INDEPENDENT NEWS

www.mccully.co.nz - 30th November 2007

Published: Fri 30 Nov 2007 04:30 PM
www.mccully.co.nz - 30th November 2007
A Weekly Report from the Keyboard of Murray McCully, MP for East Coast Bays
Burton Case Must Lead to Change
The brutal slaying of five innocent New Zealanders by William Duane Bell at the Mt Wellington RSA in 2001 was followed by the usual enquiries, reports, and statements of regret. Assurances were given by the authorities that the necessary lessons would be learned.
The tragic death of Karl Kuchenbecker at the hands of convicted murderer Graeme Burton in January 2007 demonstrates in the clearest terms that lessons were not learned. Worse, the details now being unveiled by the Coroner’s inquest into Mr Kuchenbecker’s needless death show a Parole Board, a Corrections Department and a Police Department, and potentially a Department of Courts, that all failed in their obligations to protect the safety of the public. And if something doesn’t change this time it will assuredly happen again.
While it would be polite to wait for the Coroner’s findings before charting definitive courses of action, already it is clear that the most serious deficiencies exist in the authorities charged with protecting the safety of the public. And the material highlighted by National Law and Order spokesman Simon Power, showing the conflict between earlier explanations and the facts now emerging in the Coroner’s Court, paint a picture of officials more interested in covering up rather than fixing up. ( Remember Corrections CEO Barry Matthews’ infamous "No blood on my hands" quote?)
Graeme Burton had served 14 years of his life sentence for murder when he was released in July 2006. He had by then amassed 100 convictions (nine of them while in prison) for serious crimes like assault with intent to injure, possession of firearms, and a range of drug and property offences. It is now well established that the Parole Board should never have released him.

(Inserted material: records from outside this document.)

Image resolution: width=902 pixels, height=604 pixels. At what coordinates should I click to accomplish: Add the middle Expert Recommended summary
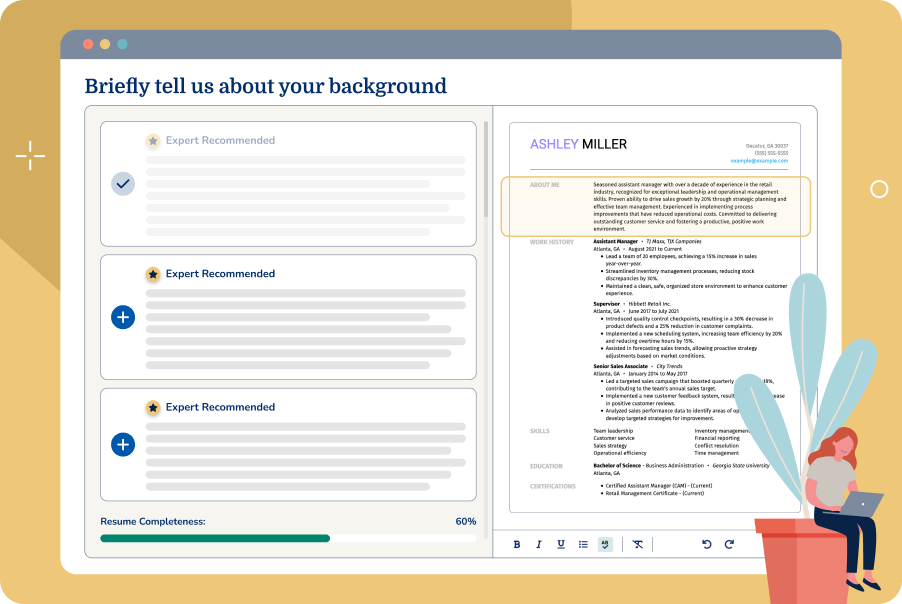122,317
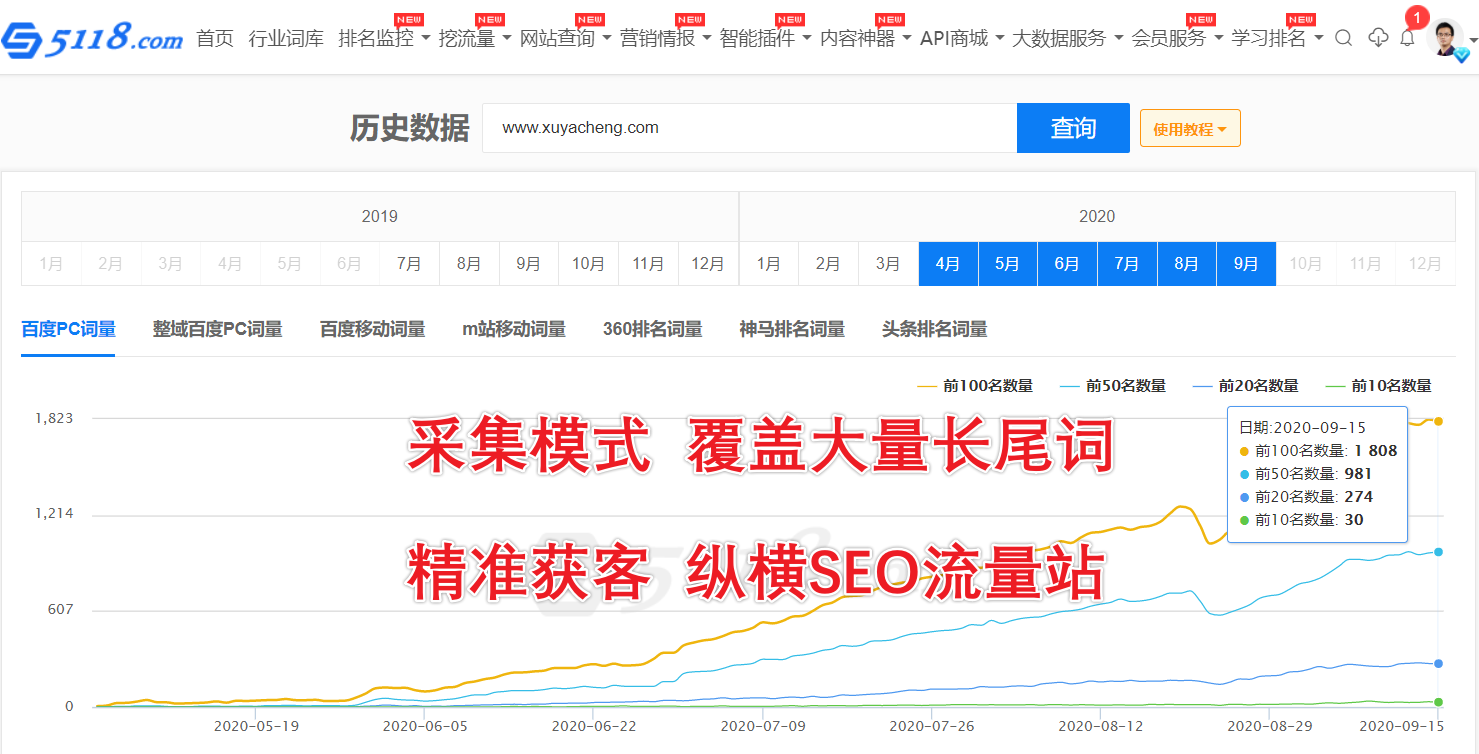This screenshot has height=754, width=1479.
Task: Click the domain search input field
Action: 748,128
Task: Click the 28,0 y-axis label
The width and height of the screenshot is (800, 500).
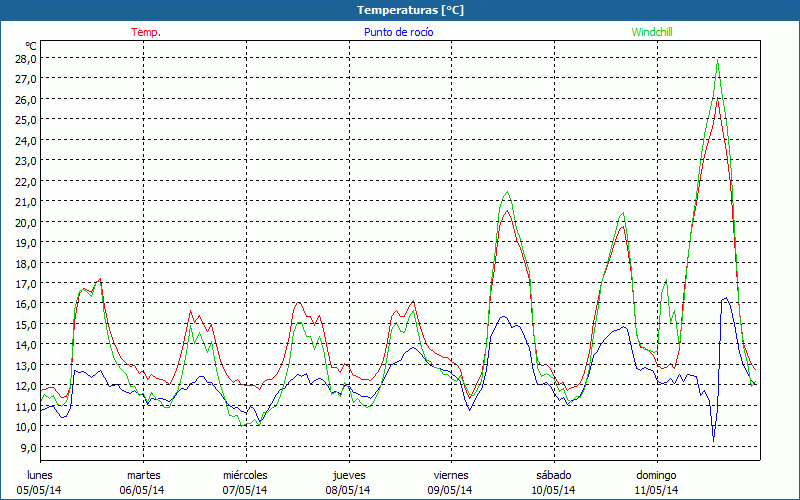Action: coord(26,58)
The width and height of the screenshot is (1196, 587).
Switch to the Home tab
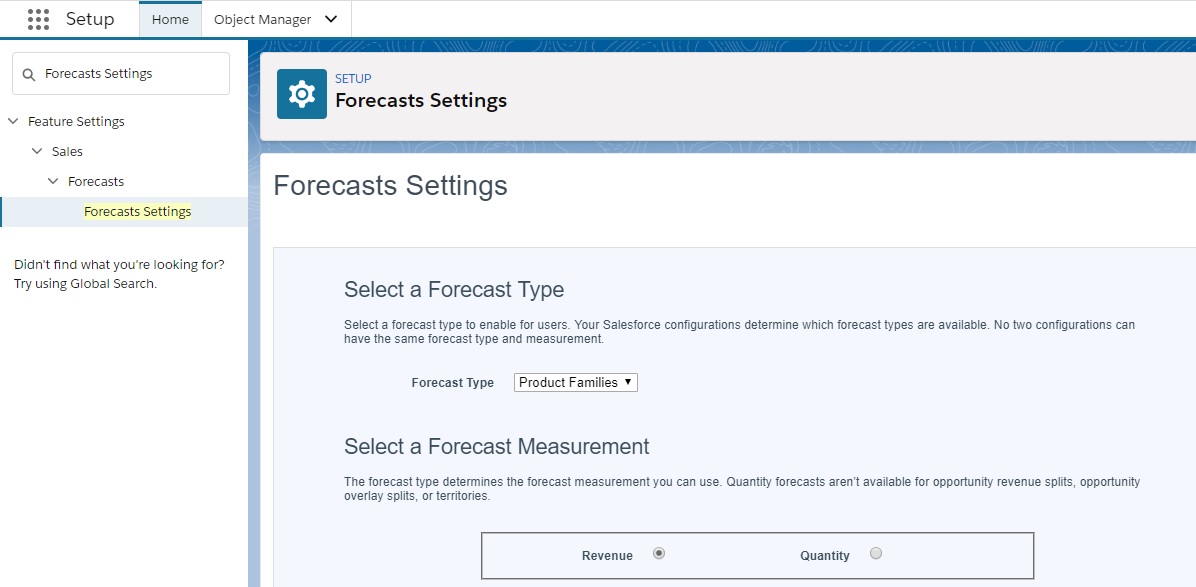(170, 18)

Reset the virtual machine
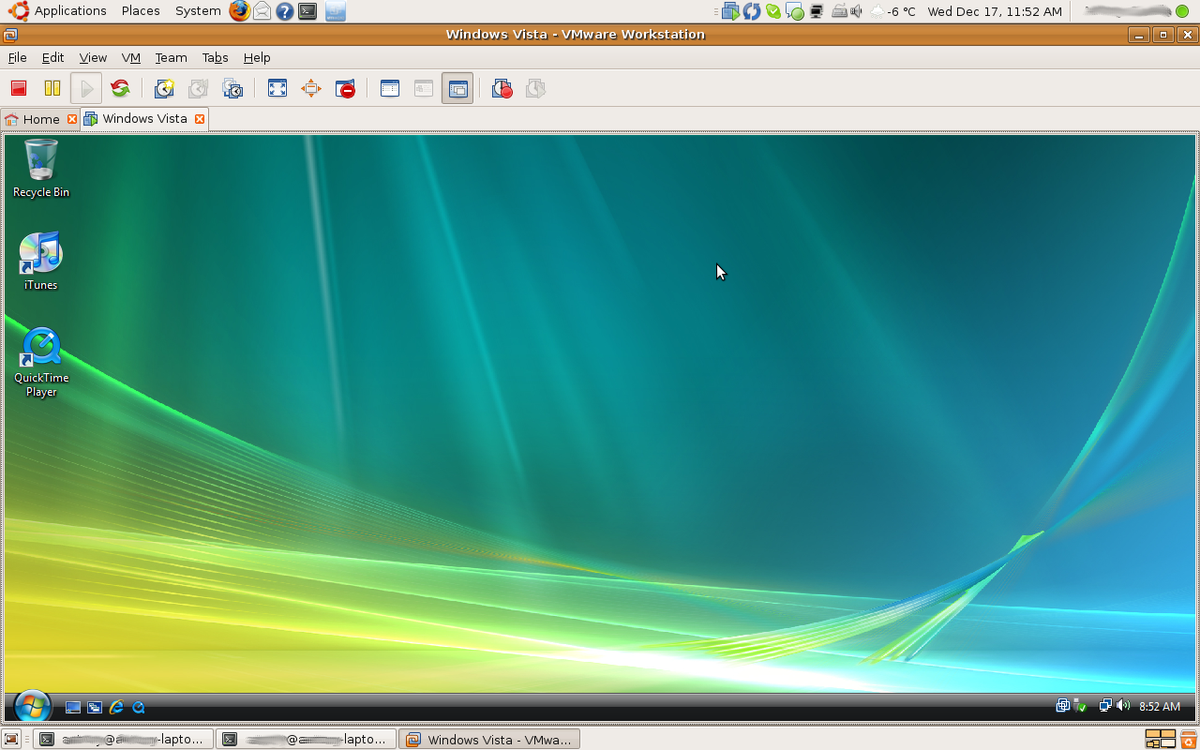point(119,88)
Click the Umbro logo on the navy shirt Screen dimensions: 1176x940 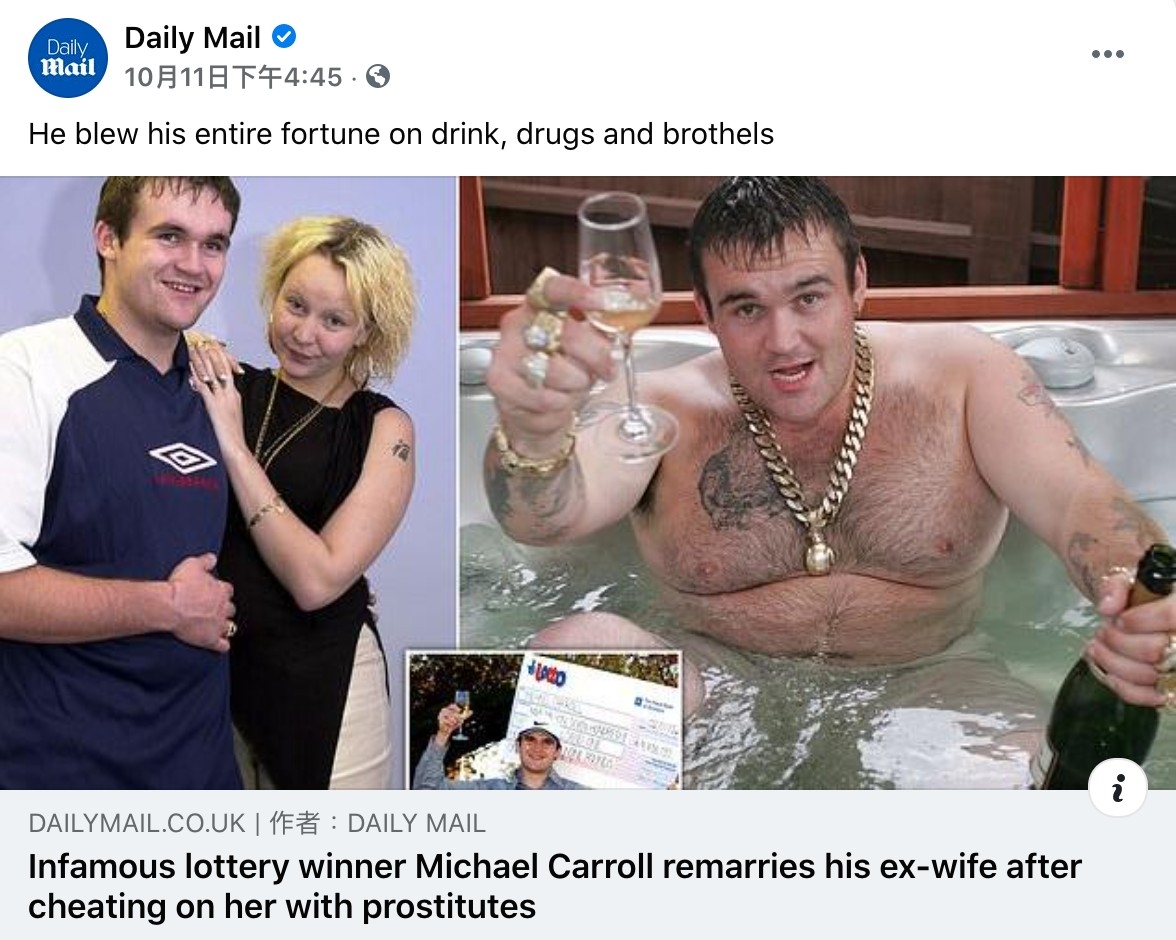tap(183, 458)
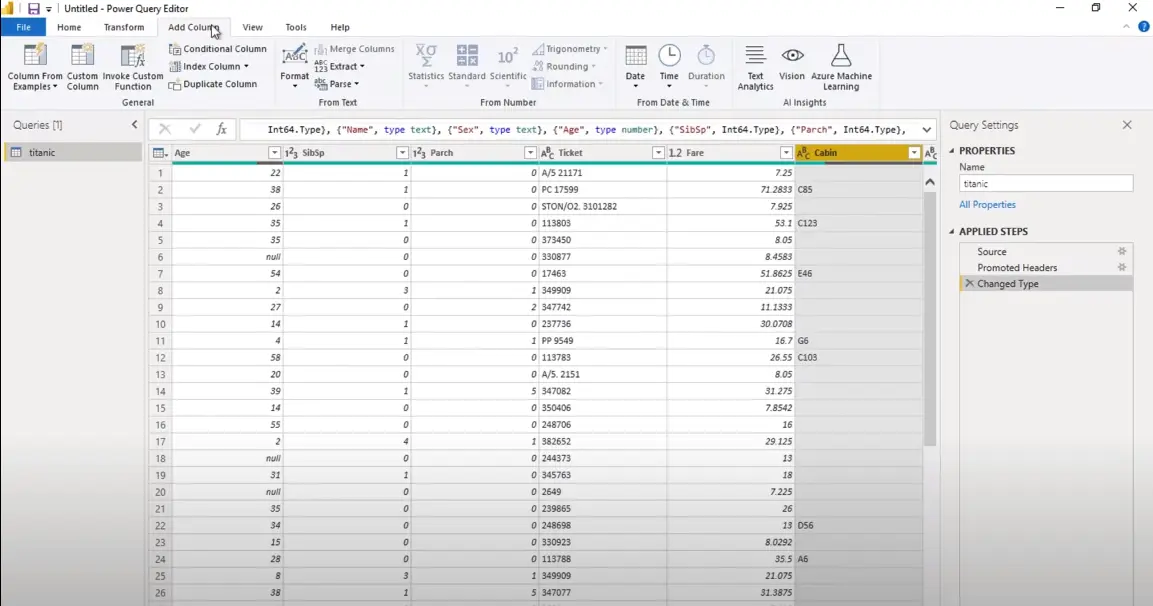Expand the formula bar with chevron
This screenshot has width=1153, height=606.
[927, 129]
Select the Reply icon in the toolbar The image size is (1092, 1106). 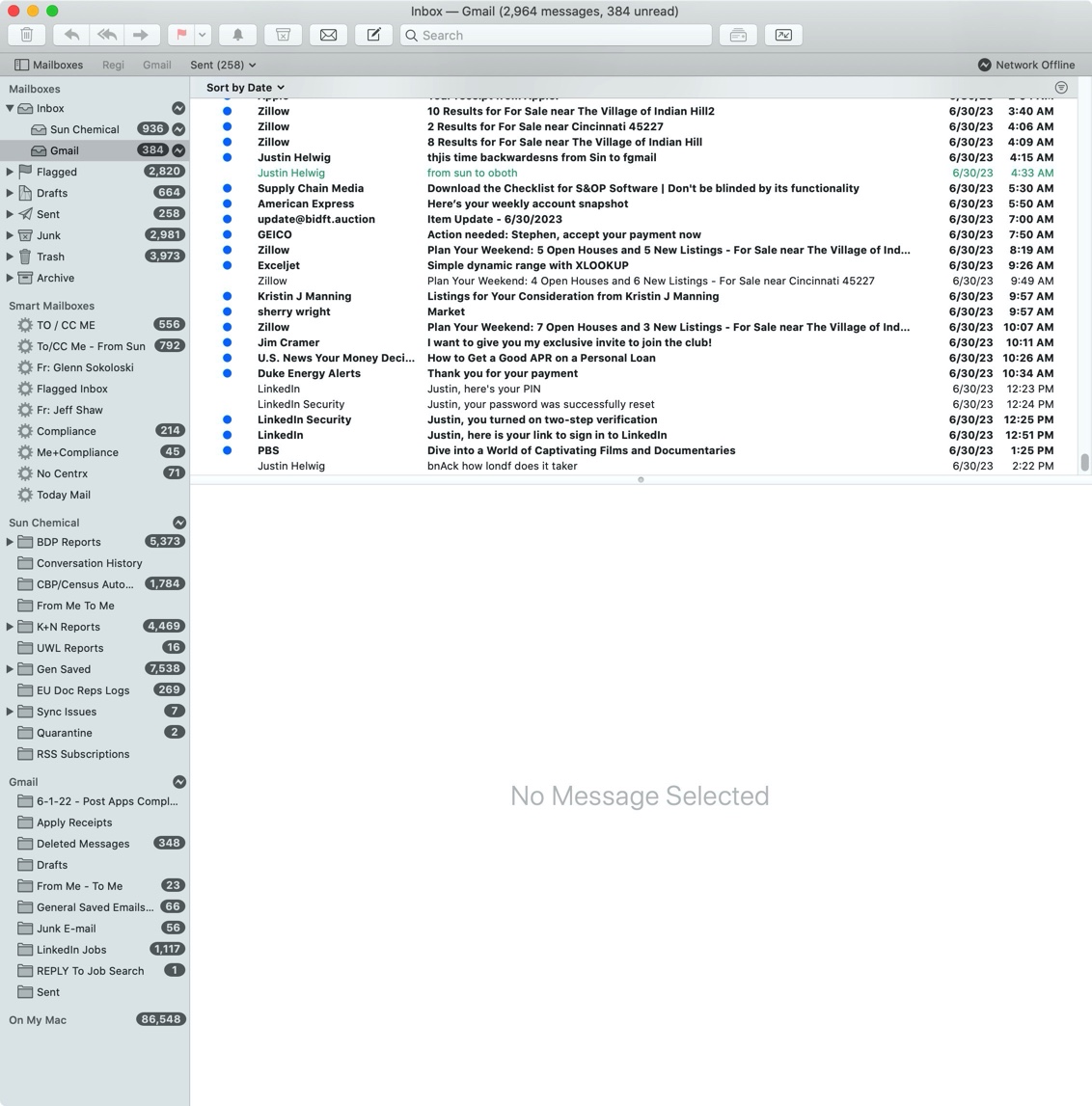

Police were on alert for Burton from the time of his release, with internal files describing him as “highly violent,” with the capacity to “appear calm and casual but will attack without warning or provocation”. By late November, Police were able to inform his probation officer that Burton was on P, was taxing drug dealers, and could kill again. They also raided his home on suspicion that he had amassed a stockpile of weapons. The fact that no immediate steps were taken to recall Burton, who had clearly breached the terms of his early release, to prison raises serious questions about the competence and judgment of the Probation Service.
A warrant was issued for Burton’s arrest on December 22, but it was not picked up by Police until January 3. That same day Police were told that Burton was assaulting a man with weapons in a Wellington apartment. Questions now need to be asked about when the Police became aware that the warrant had been issued, why they did not uplift it, and why no attempt to arrest Burton was made until two weeks later?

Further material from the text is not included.